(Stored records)
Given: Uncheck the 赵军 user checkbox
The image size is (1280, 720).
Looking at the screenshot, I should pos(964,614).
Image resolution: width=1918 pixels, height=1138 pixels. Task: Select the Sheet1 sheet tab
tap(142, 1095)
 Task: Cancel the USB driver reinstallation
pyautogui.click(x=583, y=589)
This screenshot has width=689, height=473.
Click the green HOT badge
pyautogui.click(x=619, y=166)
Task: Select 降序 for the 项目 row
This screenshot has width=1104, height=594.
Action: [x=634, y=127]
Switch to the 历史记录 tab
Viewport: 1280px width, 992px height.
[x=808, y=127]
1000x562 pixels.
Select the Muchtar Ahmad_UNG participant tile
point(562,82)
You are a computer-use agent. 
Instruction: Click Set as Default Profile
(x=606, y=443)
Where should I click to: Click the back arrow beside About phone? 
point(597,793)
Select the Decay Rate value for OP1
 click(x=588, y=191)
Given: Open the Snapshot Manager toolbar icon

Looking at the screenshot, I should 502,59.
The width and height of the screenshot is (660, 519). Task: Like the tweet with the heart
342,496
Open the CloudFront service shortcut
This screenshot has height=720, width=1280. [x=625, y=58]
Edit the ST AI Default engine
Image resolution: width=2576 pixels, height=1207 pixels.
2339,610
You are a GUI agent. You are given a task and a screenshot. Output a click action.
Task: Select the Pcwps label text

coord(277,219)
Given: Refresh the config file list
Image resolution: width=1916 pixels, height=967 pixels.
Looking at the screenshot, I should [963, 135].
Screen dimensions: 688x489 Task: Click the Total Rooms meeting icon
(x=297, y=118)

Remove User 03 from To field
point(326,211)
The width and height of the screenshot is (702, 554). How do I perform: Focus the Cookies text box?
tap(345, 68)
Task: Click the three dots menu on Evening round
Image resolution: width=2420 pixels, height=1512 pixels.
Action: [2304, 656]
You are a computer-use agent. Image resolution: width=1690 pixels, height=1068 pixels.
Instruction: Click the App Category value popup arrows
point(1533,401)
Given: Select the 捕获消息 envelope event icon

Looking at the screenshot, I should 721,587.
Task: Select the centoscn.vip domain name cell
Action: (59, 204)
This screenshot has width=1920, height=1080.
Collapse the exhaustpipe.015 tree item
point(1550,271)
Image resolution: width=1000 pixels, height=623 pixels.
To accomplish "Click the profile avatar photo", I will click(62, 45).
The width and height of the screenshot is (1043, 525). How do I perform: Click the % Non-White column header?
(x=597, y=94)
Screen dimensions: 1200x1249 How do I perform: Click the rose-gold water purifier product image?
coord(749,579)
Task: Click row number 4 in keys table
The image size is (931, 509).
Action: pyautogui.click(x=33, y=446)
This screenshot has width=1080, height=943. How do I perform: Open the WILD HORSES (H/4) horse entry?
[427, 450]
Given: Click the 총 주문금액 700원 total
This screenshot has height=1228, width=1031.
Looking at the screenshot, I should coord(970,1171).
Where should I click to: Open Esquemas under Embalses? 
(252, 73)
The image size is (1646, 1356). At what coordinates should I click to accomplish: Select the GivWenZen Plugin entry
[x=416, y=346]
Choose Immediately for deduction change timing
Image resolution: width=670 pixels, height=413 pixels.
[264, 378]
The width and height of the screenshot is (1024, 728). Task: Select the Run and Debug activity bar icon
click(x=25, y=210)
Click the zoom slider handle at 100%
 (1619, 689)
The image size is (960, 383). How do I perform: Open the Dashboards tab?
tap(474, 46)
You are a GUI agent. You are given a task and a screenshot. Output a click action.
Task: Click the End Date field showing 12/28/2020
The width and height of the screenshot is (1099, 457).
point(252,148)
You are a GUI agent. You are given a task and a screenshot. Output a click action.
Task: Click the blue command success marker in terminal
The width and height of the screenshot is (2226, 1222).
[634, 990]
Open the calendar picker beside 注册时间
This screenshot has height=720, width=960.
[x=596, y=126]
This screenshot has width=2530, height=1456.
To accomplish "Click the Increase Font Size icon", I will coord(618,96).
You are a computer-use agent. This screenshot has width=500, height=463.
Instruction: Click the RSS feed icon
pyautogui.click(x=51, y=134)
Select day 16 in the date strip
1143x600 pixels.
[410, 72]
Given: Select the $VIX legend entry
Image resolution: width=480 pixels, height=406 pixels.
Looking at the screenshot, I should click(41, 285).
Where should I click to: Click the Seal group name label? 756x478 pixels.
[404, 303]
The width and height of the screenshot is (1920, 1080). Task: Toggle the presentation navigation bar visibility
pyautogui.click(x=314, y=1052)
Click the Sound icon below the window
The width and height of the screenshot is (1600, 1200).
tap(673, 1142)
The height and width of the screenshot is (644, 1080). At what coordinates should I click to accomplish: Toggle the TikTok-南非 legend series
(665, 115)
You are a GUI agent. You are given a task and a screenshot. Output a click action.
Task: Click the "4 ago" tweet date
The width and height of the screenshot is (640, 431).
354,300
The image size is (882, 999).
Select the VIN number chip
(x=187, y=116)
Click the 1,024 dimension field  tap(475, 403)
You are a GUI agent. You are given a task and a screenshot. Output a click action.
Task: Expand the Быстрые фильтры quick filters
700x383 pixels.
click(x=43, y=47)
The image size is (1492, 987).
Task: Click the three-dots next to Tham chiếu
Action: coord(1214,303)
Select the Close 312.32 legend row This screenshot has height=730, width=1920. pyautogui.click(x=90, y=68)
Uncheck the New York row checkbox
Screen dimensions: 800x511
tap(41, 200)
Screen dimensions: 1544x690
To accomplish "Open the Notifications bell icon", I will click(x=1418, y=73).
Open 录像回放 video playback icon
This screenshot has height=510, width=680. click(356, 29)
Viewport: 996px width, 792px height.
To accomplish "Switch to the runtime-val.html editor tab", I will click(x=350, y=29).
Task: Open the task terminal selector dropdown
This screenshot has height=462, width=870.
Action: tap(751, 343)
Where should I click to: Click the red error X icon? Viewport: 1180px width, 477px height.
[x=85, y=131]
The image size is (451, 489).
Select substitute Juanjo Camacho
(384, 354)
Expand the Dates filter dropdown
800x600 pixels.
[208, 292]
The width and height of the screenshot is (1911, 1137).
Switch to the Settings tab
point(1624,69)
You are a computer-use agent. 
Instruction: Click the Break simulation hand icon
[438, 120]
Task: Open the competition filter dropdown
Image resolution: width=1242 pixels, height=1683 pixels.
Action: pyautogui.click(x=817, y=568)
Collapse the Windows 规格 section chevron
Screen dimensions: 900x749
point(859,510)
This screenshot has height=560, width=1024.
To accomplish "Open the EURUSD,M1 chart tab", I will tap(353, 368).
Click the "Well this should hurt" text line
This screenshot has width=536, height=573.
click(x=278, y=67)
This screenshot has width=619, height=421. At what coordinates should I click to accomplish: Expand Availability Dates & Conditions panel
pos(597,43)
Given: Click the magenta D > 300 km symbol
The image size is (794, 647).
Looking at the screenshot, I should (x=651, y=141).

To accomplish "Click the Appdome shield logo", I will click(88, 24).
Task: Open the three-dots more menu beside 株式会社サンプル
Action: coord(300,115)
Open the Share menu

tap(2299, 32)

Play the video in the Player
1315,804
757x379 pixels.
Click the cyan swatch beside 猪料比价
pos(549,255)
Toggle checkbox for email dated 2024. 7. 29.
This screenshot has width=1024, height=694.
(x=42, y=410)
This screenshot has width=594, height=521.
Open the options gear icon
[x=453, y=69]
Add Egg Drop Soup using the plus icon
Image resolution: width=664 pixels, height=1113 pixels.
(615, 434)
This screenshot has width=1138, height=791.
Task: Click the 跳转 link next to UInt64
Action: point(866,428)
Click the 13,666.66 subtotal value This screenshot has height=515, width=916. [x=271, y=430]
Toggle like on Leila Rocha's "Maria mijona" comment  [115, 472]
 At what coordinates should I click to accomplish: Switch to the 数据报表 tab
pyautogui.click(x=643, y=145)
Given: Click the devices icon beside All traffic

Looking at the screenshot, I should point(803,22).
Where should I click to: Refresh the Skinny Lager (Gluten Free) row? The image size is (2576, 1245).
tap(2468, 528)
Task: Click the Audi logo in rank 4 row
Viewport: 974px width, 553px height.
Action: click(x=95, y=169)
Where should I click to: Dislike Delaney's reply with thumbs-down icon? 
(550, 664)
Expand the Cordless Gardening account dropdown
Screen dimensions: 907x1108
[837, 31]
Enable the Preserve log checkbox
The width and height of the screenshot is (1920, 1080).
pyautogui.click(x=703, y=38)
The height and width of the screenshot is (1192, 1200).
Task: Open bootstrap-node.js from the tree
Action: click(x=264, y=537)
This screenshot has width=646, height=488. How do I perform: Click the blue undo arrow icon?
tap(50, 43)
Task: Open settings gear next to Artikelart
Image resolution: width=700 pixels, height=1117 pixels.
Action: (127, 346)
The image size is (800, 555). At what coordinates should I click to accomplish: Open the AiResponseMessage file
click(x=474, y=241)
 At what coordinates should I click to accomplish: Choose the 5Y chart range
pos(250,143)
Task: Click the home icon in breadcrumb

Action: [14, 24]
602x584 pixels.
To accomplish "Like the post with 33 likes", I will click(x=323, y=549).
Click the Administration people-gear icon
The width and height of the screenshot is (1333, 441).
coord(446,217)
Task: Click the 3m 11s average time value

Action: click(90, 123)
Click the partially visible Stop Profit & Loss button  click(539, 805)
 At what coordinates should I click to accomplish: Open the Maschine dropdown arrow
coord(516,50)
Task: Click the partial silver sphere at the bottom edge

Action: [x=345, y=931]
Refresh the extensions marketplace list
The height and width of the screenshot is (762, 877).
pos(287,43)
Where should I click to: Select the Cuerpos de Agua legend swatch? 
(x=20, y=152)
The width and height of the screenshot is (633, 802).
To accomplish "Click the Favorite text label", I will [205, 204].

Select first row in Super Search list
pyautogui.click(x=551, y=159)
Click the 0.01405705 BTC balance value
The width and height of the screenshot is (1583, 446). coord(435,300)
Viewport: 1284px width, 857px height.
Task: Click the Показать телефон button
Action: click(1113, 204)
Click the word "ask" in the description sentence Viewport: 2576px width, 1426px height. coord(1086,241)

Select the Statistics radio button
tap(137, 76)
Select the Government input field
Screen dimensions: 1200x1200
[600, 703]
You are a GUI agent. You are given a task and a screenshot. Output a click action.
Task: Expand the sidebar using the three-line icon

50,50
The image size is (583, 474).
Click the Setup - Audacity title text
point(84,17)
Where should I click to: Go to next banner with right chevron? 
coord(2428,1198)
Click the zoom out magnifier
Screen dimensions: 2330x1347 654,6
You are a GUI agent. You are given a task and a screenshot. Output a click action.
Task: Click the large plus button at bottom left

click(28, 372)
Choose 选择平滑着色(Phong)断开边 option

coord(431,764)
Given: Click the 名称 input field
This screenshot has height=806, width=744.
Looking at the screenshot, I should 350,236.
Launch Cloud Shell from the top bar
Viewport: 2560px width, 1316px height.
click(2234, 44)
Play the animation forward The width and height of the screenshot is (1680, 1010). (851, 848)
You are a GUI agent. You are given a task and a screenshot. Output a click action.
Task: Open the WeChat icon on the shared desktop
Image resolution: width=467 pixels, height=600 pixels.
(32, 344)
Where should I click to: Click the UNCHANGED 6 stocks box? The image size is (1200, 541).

▶ **WHAT YOU SHOULD DO**
Rewrite the records from the line with "The width and height of the screenshot is (702, 554)." up to and including the line with "point(1533,401)", keeping every line, the requests included. Multiply each coordinate in the answers by 0.75 and round it to a whole number, rounding halves up.

▶ **EXPECTED ANSWER**
The width and height of the screenshot is (702, 554). How do I perform: Focus the Cookies text box?
tap(259, 51)
Task: Click the three dots menu on Evening round
Image resolution: width=2420 pixels, height=1512 pixels.
Action: [1728, 492]
You are a computer-use agent. Image resolution: width=1690 pixels, height=1068 pixels.
Instruction: Click the App Category value popup arrows
point(1150,301)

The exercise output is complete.